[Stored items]
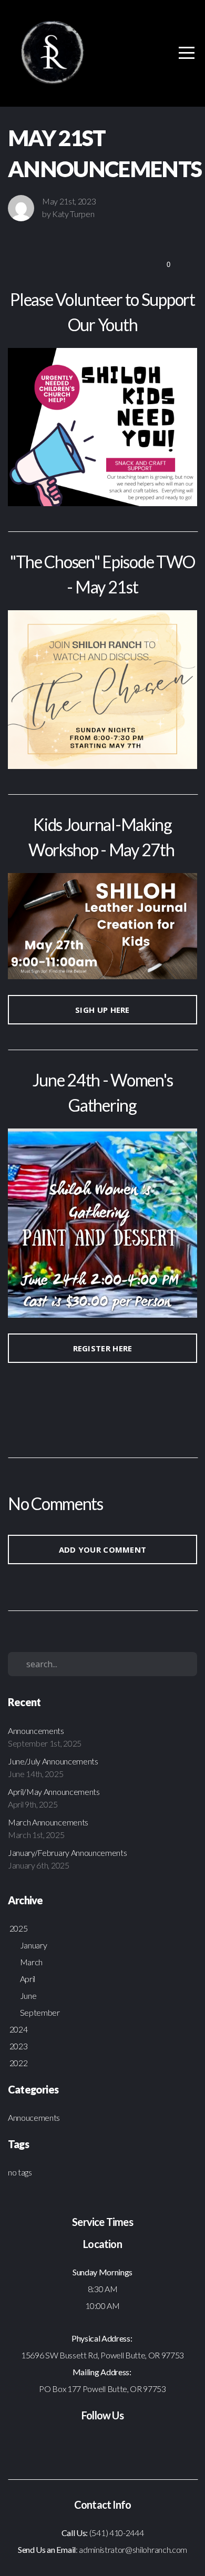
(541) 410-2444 (116, 2533)
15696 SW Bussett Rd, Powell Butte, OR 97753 (102, 2355)
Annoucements (34, 2117)
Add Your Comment (103, 1549)
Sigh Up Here (102, 1009)
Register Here (102, 1348)
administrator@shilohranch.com (132, 2549)
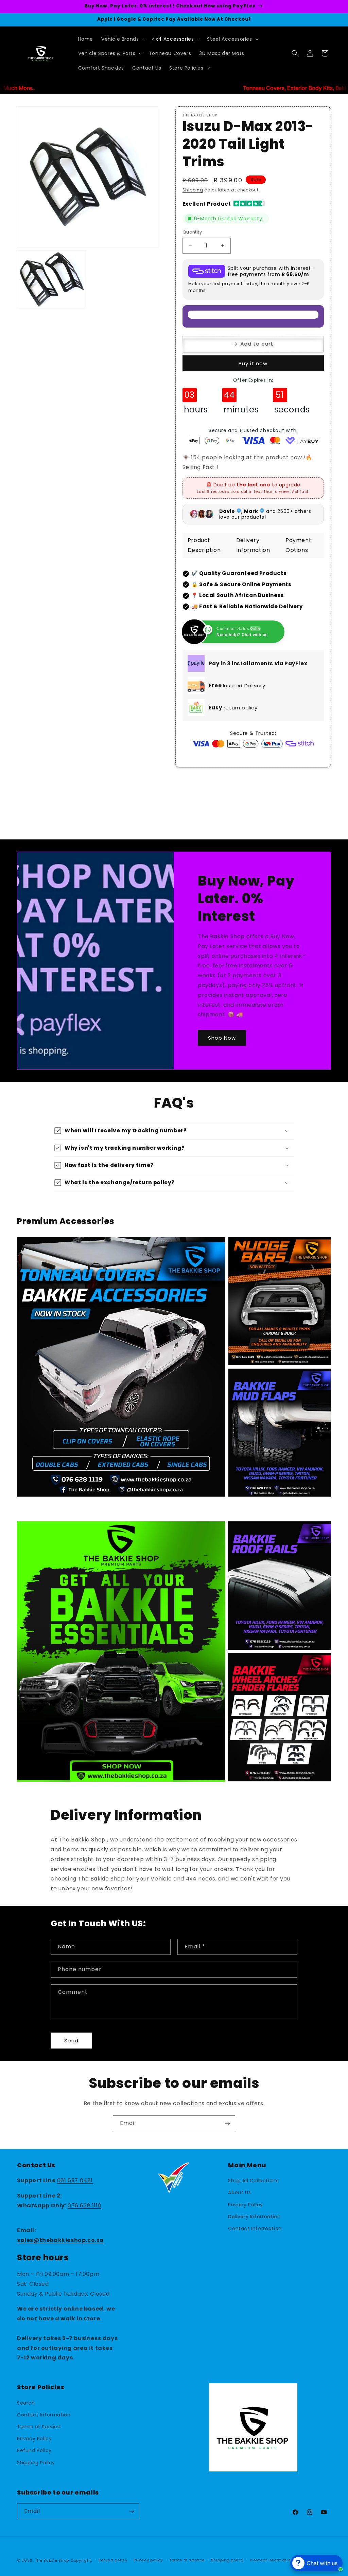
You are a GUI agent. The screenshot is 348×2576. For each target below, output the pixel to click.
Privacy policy (148, 2560)
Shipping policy (227, 2560)
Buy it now (253, 363)
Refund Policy (34, 2450)
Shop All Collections (253, 2180)
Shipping (192, 190)
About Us (239, 2192)
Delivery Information (254, 2216)
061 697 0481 (75, 2180)
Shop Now (222, 1037)
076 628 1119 (84, 2205)
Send (71, 2040)
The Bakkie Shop (52, 2560)
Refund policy (113, 2560)
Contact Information (254, 2228)
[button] (122, 39)
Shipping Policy (36, 2462)
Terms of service (187, 2560)
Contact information (271, 2560)
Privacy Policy (245, 2204)
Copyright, (81, 2560)
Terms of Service (39, 2426)
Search (26, 2402)
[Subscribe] (227, 2123)
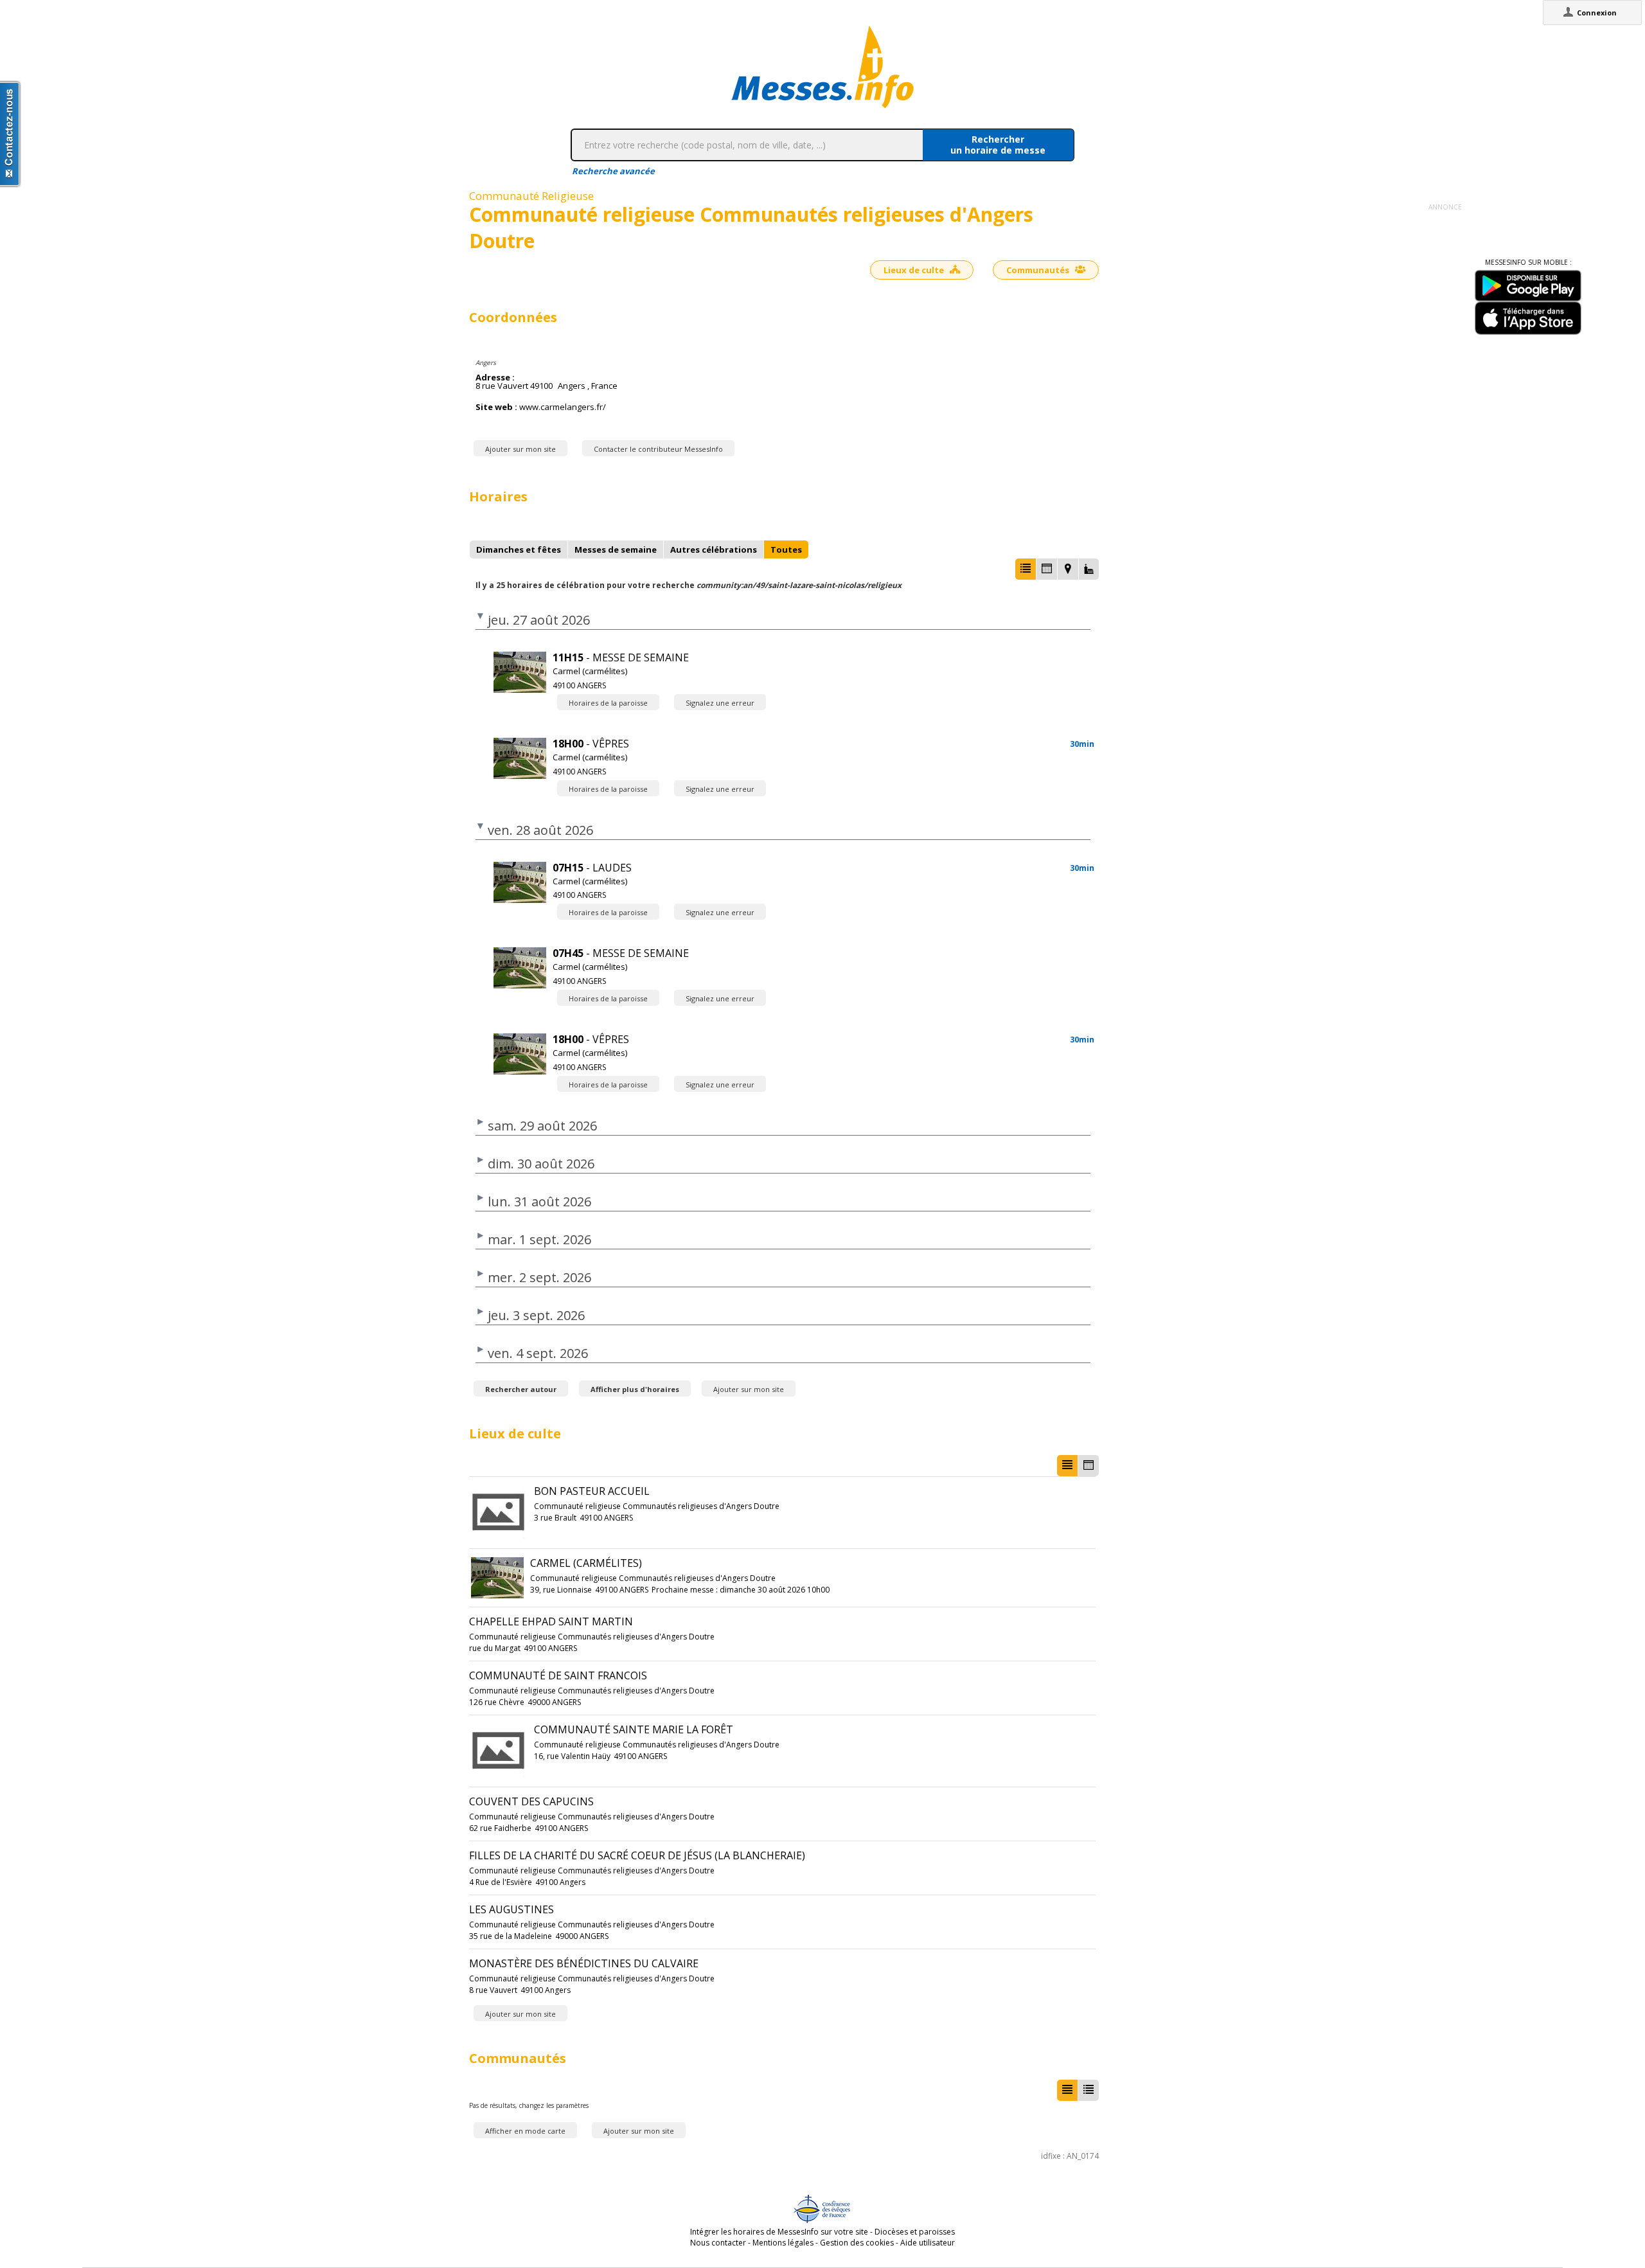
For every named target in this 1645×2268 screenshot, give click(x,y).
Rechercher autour (520, 1389)
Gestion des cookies (857, 2242)
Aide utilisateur (927, 2242)
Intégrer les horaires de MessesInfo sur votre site (779, 2231)
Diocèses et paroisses (915, 2231)
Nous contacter (718, 2242)
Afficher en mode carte (525, 2131)
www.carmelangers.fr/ (562, 407)
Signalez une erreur (720, 703)
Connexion (1597, 12)
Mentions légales (783, 2242)
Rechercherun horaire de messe (997, 144)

Task prompt ▸ Keep the pictures out and repeat exactly the lines from the beginning of the data through the line that contains "[button] (122, 39)", both ends included.

Result for this task ▸
(541) 410-2444 (116, 2533)
15696 SW Bussett Rd, Powell Butte, OR 97753 (102, 2355)
Annoucements (34, 2117)
Add Your Comment (103, 1549)
Sigh Up Here (102, 1009)
Register Here (102, 1348)
administrator@shilohranch.com (132, 2549)
You are a GUI agent. The screenshot is 348×2576. For each target below, output the pixel to click.
Privacy policy (148, 2560)
Shipping policy (227, 2560)
Buy it now (253, 363)
Refund Policy (34, 2450)
Shop All Collections (253, 2180)
Shipping (192, 190)
About Us (239, 2192)
Delivery Information (254, 2216)
061 697 0481 (75, 2180)
Shop Now (222, 1037)
076 628 1119 (84, 2205)
Send (71, 2040)
The Bakkie Shop (52, 2560)
Refund policy (113, 2560)
Contact Information (254, 2228)
[button] (122, 39)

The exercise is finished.